Passage provided »
Installing and Configuring the Windows Network Drive App¶
The Windows Network Drive app creates a control panel on your Admin page for seamless mounting of SMB/CIFS file shares on ownCloud servers.
Any Windows file share, and Samba servers on Linux and other Unix-type operating systems use the SMB/CIFS file-sharing protocol. The files and directories on the SMB/CIFS server will be visible on your Files page just like your other ownCloud files and folders. They are labeled with a little four-pane Windows-style icon, and the left pane of your Files page includes a Windows Network Drive filter. Figure 1 shows a new Windows Network Drive share marked with red warnings. These indicate that ownCloud cannot connect to the share because it requires the user to login, it is not available, or there is an error in the configuration.
Files are synchronized bi-directionally, and you can create, upload, and delete files and folders. ownCloud server admins can create Windows Network Drive mounts, and optionally allow users to create their own personal Windows Network Drive mounts.
Depending on the authentication method, passwords for each mount are encrypted and stored in the ownCloud database, using a long random secret key stored in config.php, which allows ownCloud to access the shares when the users who own the mounts are not logged in. Or, passwords are not stored and available only for the current session, which adds security.
Installation¶
Enable the Windows Network Drive app on your ownCloud Apps page. Then there are a few dependencies to install.
You must install php-smbclient. This should be included in most Linux distributions. See eduardok/libsmbclient-php if your distribution does not include it; this provides source archives and instructions for installing binary packages.

Listed entries »

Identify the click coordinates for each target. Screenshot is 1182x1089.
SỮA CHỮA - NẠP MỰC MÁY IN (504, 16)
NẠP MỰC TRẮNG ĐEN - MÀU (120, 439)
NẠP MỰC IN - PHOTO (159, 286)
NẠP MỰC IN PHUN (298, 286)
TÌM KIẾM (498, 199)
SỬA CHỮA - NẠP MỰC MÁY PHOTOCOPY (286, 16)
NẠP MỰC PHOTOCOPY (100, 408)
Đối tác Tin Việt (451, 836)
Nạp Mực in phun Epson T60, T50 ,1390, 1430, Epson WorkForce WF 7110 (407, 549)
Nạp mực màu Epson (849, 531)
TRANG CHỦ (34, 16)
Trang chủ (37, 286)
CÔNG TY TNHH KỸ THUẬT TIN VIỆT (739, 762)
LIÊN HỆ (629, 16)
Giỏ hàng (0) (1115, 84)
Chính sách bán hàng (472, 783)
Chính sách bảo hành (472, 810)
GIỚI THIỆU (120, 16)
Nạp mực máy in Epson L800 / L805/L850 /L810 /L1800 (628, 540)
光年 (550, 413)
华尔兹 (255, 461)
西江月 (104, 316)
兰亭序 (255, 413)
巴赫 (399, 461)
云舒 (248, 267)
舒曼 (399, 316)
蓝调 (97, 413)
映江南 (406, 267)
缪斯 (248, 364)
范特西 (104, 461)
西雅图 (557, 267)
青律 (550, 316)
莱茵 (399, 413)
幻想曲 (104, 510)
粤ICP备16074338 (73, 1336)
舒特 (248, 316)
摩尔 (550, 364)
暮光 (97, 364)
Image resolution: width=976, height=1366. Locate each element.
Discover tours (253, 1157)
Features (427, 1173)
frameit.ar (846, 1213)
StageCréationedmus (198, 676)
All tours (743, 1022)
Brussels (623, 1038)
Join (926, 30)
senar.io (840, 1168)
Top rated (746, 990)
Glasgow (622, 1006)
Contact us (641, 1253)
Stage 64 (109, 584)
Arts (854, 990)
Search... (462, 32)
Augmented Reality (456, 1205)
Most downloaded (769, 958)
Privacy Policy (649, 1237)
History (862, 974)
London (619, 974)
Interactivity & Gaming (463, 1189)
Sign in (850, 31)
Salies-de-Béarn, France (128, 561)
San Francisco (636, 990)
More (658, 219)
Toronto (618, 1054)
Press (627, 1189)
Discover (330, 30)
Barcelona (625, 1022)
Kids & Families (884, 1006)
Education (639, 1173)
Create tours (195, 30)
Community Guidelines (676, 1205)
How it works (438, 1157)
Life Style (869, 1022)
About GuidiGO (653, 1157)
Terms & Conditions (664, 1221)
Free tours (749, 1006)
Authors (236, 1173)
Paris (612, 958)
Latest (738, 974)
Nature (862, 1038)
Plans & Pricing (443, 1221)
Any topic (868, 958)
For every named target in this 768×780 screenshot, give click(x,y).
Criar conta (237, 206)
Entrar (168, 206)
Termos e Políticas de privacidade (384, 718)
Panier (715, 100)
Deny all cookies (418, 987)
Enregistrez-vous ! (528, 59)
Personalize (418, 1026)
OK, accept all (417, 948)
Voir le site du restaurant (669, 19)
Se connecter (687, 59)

Work request »
Please duplicate the Windows Network Drive app installation text word for word, in full.

Task output »
Installing and Configuring the Windows Network Drive App¶
The Windows Network Drive app creates a control panel on your Admin page for seamless mounting of SMB/CIFS file shares on ownCloud servers.
Any Windows file share, and Samba servers on Linux and other Unix-type operating systems use the SMB/CIFS file-sharing protocol. The files and directories on the SMB/CIFS server will be visible on your Files page just like your other ownCloud files and folders. They are labeled with a little four-pane Windows-style icon, and the left pane of your Files page includes a Windows Network Drive filter. Figure 1 shows a new Windows Network Drive share marked with red warnings. These indicate that ownCloud cannot connect to the share because it requires the user to login, it is not available, or there is an error in the configuration.
Files are synchronized bi-directionally, and you can create, upload, and delete files and folders. ownCloud server admins can create Windows Network Drive mounts, and optionally allow users to create their own personal Windows Network Drive mounts.
Depending on the authentication method, passwords for each mount are encrypted and stored in the ownCloud database, using a long random secret key stored in config.php, which allows ownCloud to access the shares when the users who own the mounts are not logged in. Or, passwords are not stored and available only for the current session, which adds security.
Installation¶
Enable the Windows Network Drive app on your ownCloud Apps page. Then there are a few dependencies to install.
You must install php-smbclient. This should be included in most Linux distributions. See eduardok/libsmbclient-php if your distribution does not include it; this provides source archives and instructions for installing binary packages.